Developers are doing their best to make up for delays caused by lockdown but some experts believe the industry will slow in the immediate future
Property developers have hit the ground running to make up for construction delays caused by the lockdown and keep their new developments from going under. Some have been fortunate enough to be able to pick up where they left off at the end of March and keep their planned developments on track but there will undoubtedly be a number of others whose deals have succumbed to the long lockdown.
There could also be fewer residential developments coming to the market due to Covid-19. The past few months have been challenging but Rawson Developers’s Brad Morgan says none of its developments have been cancelled. Its two new residential development projects, The Westwood, an affordable yet luxurious development in Observatory, and the flagship Newlands Peak in Newlands have, however, been delayed by two months.
“We were about 60% sold out at The Westwood when lockdown began. The first three weeks of lockdown were very quiet which forced us to really put our minds together and think out the box,” he says. Introducing a few deals on the remaining units allowed the remaining 40% to be sold in a month.
Sales for Newlands Peak go live on June 30. Although Rawson Developers is forging ahead with its developments, Morgan believes the property development industry in general will see fewer developments in the coming months. “Many developers have experienced cash flow-related issues because of the lockdown and that is bound to affect some of them in a negative way. I also think many will be uncertain about whether there is a market and they may wait until they feel things are more certain.”
He adds, however, that there is still “most certainly” a demand in South Africa for the right product at the right price. “Property is a resilient asset class, especially during tough economic times and this, together with low interest rates, really has created a demand. “We feel there has also been a shift from rental demand to buying demand as the interest rates, which are at a record low, mean people can now afford to buy a property for a similar amount that they would normally rent for.”
Work on Rabie Property Group’s projects that were under way before lockdown – Sable Corner and Bridgewater One in Century City and Oasis Life Clara Anna Fontein, its retirement offering in Durbanville – has been delayed but picked up where it left off and has already gained some momentum, says chief operations officer Colin Anderson.
Furthermore, two new projects – Oasis Life Burgundy Estate, a retirement development in Milnerton, and residential development Cape Gate Crescent in Brackenfell – broke ground in the first week of this month. Whether there is a general slowdown in new developments post-lockdown will depend on individual developers but Anderson says the lethargic economic conditions pre-lockdown would be a much stronger argument for a slowdown.
“The lockdown and subsequent additional pressure on the economy most definitely have an influence but they have only exacerbated a pre-existing pressure cooker. “Our construction industry and investment – foreign and local cash injections – will remain subdued until such time as our economy gains positive traction.”

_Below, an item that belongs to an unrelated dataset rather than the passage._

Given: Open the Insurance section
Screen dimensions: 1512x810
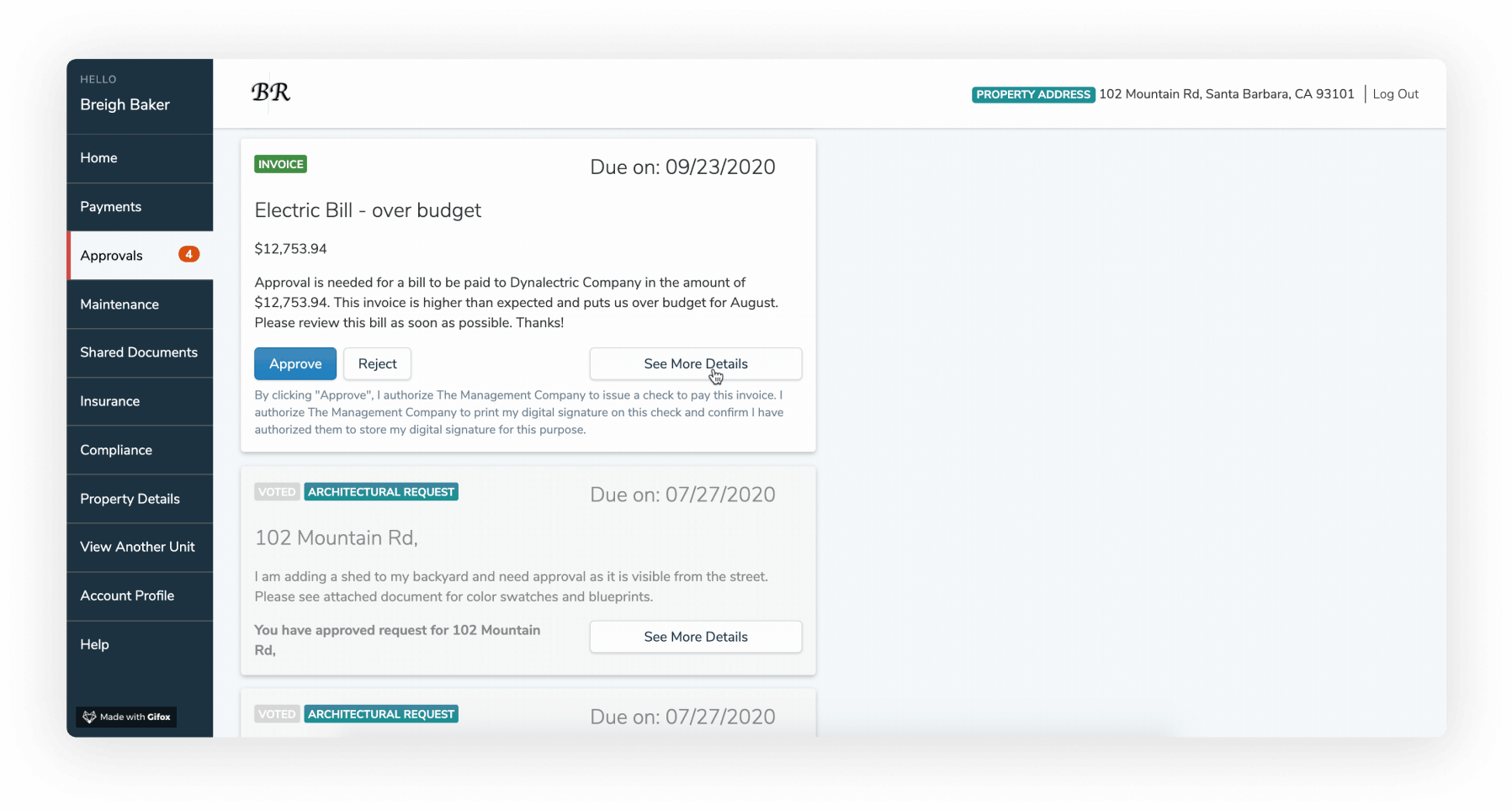Looking at the screenshot, I should click(x=109, y=401).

He says businesses are currently in survival mode with all energy channelled towards continuation. “It is only once business confidence has been regained that we’ll see a resurgence towards growth.” Still, Anderson says residential developments will always continue as people need homes and there are new entrants into the market consistently. “Demand and supply are as old as time and I believe that this market is the most resilient. Safety, security and convenience remain top priorities and developers who can offer a great product at competitive prices will continue to do well.”
The nationwide lockdown stopped all of FWJK’s developments “dead in their tracks” for two months and the resumption of activity is taking time to ramp up to pre-lockdown levels, says chief executive Dave Williams-Jones. This is due to the Covid-19 precautions that contractors needed to introduce. Some of its residential developments have also taken hits due to collapsed demand as a result of Covid-19 and the global economic recessions.
“But we are hopeful that by the first quarter of 2021 the economic mood will start improving and buyers will start re-emerging in greater numbers. “Curiously buyers, especially foreign buyers, are already active in the Cape Town market, seeking out our value offerings made especially attractive by the depreciation of the rand.”
Some of the company’s developments that have just launched, or are about to launch, in KZN include Wharfside at the Point Waterfront in Durban and a mini and micro industrial park in Ballito. In the Mother City, a top-end, ultra-luxury residential development called Clifton Mystery was launched recently on the Atlantic Seaboard.
Generally, he believes there will “definitely” be fewer residential developments coming to the market due to Covid-19 as the price margins for profit-driven developers come under downwards price pressure. “We expect this depressed status to endure for at least the next 12 months before there is any return to normality.”